**実施事項:**
下記の本文抜粋を、一字一句違えずに全文書き写してください。

═════ 本文抜粋 ═════

サミュエル より!  10

サミュエルのお父さんがまだ若かったころ(結婚する前、なのでかなり前のこと)、ある日、電車に、在日青年と思しき乗客が乗り込んできた。なんと、喫煙しながら・・・だという。
乗客一同困惑/迷惑・・・なのだが、下手に何かを言うともめるかもしれないし・・・ということで、誰も何も行動を起こさず、そのまましばらく時間が経ったところ、40歳ぐらいで、教員らしい女性が乗車してきた。そして、例の在日青年諸君に向かい、君たちだめでしょ、未成年なのに喫煙して、と言ったそうだ。すると、彼らは即座に喫煙を辞めたという。
サミュエルのお父さんは、女性の言葉に感服(日本はジェンダーフリーだから、男性が女性に感服するのだ)、そうか、そうやって叱ればいいんだ、と納得した、とサミュエルに話してくれた。

═════ 提供データ ═════

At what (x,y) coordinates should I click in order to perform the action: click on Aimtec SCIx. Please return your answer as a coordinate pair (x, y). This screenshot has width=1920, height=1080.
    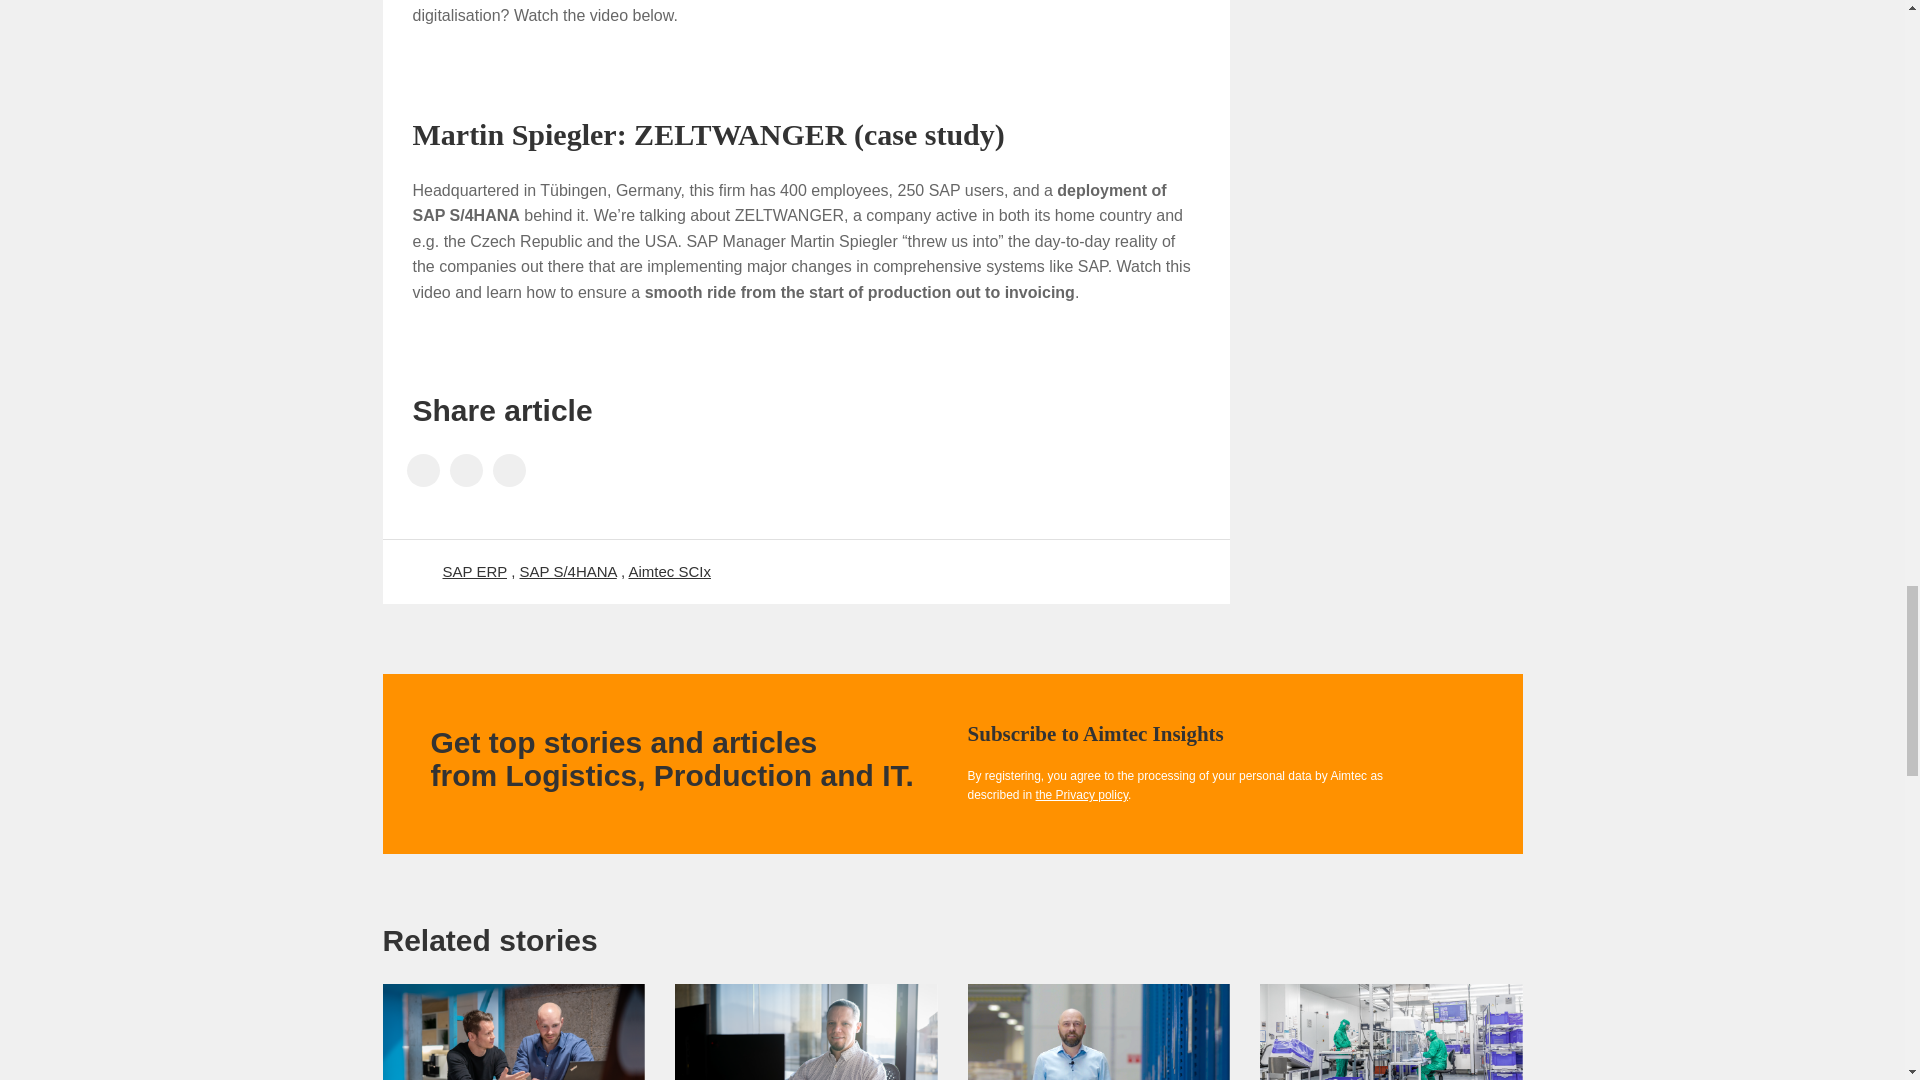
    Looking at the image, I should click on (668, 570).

═════

**記述回答:**
サミュエル より!  10

サミュエルのお父さんがまだ若かったころ(結婚する前、なのでかなり前のこと)、ある日、電車に、在日青年と思しき乗客が乗り込んできた。なんと、喫煙しながら・・・だという。
乗客一同困惑/迷惑・・・なのだが、下手に何かを言うともめるかもしれないし・・・ということで、誰も何も行動を起こさず、そのまましばらく時間が経ったところ、40歳ぐらいで、教員らしい女性が乗車してきた。そして、例の在日青年諸君に向かい、君たちだめでしょ、未成年なのに喫煙して、と言ったそうだ。すると、彼らは即座に喫煙を辞めたという。
サミュエルのお父さんは、女性の言葉に感服(日本はジェンダーフリーだから、男性が女性に感服するのだ)、そうか、そうやって叱ればいいんだ、と納得した、とサミュエルに話してくれた。